The patient will need to be followed up by telephone and in person as the medication is titrated to an effective dose. Inform the parents about titrating the dose based upon the response in their child as an individual. Then, follow-up at various intervals to assess the efficacy of the medication over time. Follow-up visits provide an opportunity for the healthcare provider to assess the patient while giving parents and patients a voice in how the medication is titrated. This type of communication also lessens the likelihood of confusion leading to a medication being unnecessarily discontinued.

A caveat to remember is that if there is no observable change or minimal improvement seen when treating ADHD with medication at a therapeutic dose, then another medication should be considered. If two or more medications have been tried without success, then additional workup and consideration of other diagnoses is indicated. It is important to utilize evidence-based medicine practices when treating ADHD to assure the correct diagnosis is made and an effective treatment strategy is providing desired results (Epstein, Rabinar, & Johnson, 2007; Leslie, Weekerly, Plemmons, Landsvere, & Eastman, 2004).

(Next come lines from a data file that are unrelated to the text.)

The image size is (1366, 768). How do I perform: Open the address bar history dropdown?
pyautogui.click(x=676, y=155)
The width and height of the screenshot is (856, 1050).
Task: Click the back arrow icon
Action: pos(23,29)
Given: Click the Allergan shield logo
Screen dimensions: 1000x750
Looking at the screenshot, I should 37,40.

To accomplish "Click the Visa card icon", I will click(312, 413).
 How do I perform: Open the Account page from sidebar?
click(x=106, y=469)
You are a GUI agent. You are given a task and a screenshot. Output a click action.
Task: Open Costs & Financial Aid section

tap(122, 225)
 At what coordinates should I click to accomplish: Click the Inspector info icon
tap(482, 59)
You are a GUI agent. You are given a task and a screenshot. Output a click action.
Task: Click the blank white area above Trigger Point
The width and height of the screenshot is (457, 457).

What medication should be used in the first line of treatment of ADHD?

Two classes of FDA-approved medications are used as first-line treatment of ADHD in children and adolescents—stimulants and nonstimulants. The stimulants include the various methylphenidate and amphetamine products; the only approved nonstimulant is atomoxetine.
Table 12-3
lists these medications. Note that several medications are used off label for the treatment of ADHD. It is recommended that these medications be prescribed and monitored by a clinician who specializes in treating this disease. Therefore, these medications will not be discussed in this case study.